Quelques heures après l’annonce
du décès de son aînée Lisa Della Casa, est parvenue la nouvelle de la mort
survenue aujourd’hui, mardi 11 décembre 2012, de Galina Vichnievskaia à l’âge
de 86 ans.
Entrée vivante dans la légende de
l’opéra russe, Galina Vichnievskaia est née en 1926 à Leningrad (Saint-Pétersbourg),
où elle a commencé sa carrière en 1944 en chantant l’opérette. Après une année
d’études avec Vera Nikolayevna Garina, elle remporte un concours qui lui permet
d’être auditionnée au Théâtre Bolchoï de Moscou, dont elle sera l’une des
grandes solistes. Elle y interprètera plus de trente rôles, s’y imposant par
son sens de la tradition du chant russe, sa rigueur, sa force dramatique très
sûre, ce qui fait d’elle une immense Tatiana d’Eugène Onéguine de
Tchaïkovski et une impressionnante Katerina Ismaïlova de Lady Macbeth du District de Mzensk de Dimitri Chostakovitch, dont
elle est l’amie avec son mari, le violoncelliste chef d’orchestre Mstislav
Rostropovitch, qu’elle a épousé en 1955, ainsi que de Serge Prokofiev, dont
elle a créé l’opéra Guerre et Paix,
et d’Alexandre Soljenitsyne, que le couple Rostropovitch héberge dans sa
datcha, ce qui lui vaut la déchéance de leur nationalité en 1978, tandis qu’ils
se trouvent tous deux en Occident depuis quatre ans.

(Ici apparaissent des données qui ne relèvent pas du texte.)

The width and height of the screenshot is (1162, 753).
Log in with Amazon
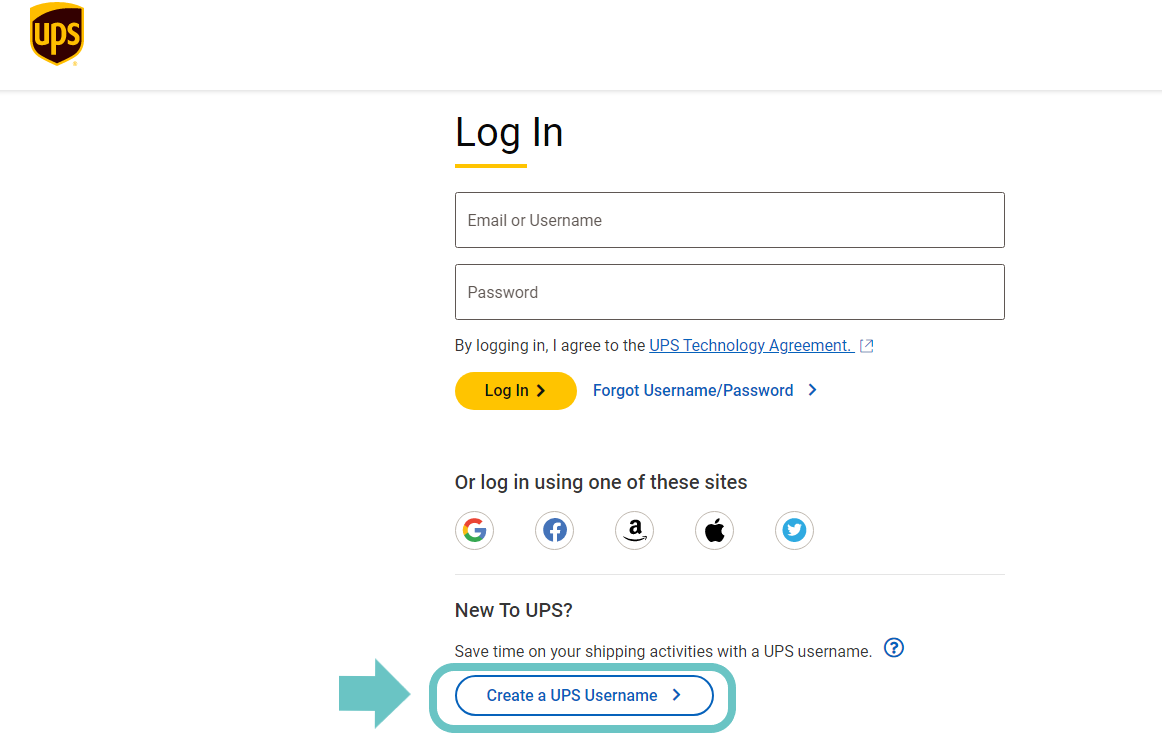[634, 530]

Née à Leningrad, élevée par sa
grand-mère maternelle après la mort de ses parents durant le siège de
Leningrad, Galina Vichnievskaia apprend le chant directement sur la scène, dans
des opérettes, avant de suivre des cours de chant. En 1953, une audition réussie
au Bolchoï lui permet d’être immédiatement engagée pour chanter le rôle de Tatiana
d’Eugène Onéguine. Le succès est si grand qu’elle se voit aussitôt confier
Butterfly, Chérubin, Léonore, Aïda, Marguerite… En 1955, elle épouse Mstislav Rostropovitch,
qui sera son pianiste accompagnateur dans tous ses récitals de mélodies jusqu’à
la mort du violoncelliste en 2007. En 1962, elle est invitée par la Scala de
Milan, en 1963-1964 par le Covent Garden de Londres. En 1962, Benjamin Britten
écrit pour elle la partie de soprano de son War
Requiem, qui sera créé sans elle le 30 mai 1962 en la cathédrale de
Coventry reconstruite, le gouvernement soviétique ne lui ayant pas donné l’autorisation
de quitter Moscou pour l’occasion (1). Pendant vingt ans, au Bolchoï, elle fait
revivre le grand répertoire russe, italien, allemand et français. Parmi les
créations auxquelles elle a participé, la Symphonie
n° 14 (1964), Satires (1960) et
les Sept Romances sur des poèmes d’Alexandre Blok (1967) de
Chostakovitch, l’Echo du poète (1967) de Britten, Un Enfant appelle (1979) et La Prison (1983) de Marcel Landowski,
qui tirera de ses mémoires l’opéra Galina,
le Requiem polonais (1984) de Krzysztof
Penderecki. Galina Vichnievskaua a terminé sa carrière à l’Opéra de Paris en
1982, en chantant une ultime Tatiana, trente ans après ses débuts sur la scène
du théâtre Bolchoï dans ce même rôle.
Mstislav Rostropovitch et Galina Vichnievskaia
Ayant recouvré sa nationalité
russe en 1990, tout en gardant sa naturalisation suisse acquise en 1982, elle avait
ouvert à Moscou voilà dix ans le Centre de chant d’Opéra où elle a enseigné le
chant jusqu’à sa mort. Sa mort survient cinq ans, sept mois et deux semaines après celle de Mstslav Rostropovitch, son mari.
Bruno Serrou
1) Fort heureusement, Galina
Vichnievskaia a pu participer dès 1963 à l’enregistrement Decca dirigé par
Britten avec le London Symphony Orchestra, aux côtés de Peter Pears et de Dietrich
Fischer-Dieskau. L’ingénieur du son, John Culshaw, a rapporté que la soprano
russe a protesté pendant l’enregistrement, parce qu’elle souhaitait être placée
avec les solistes hommes plutôt qu’avec le chœur.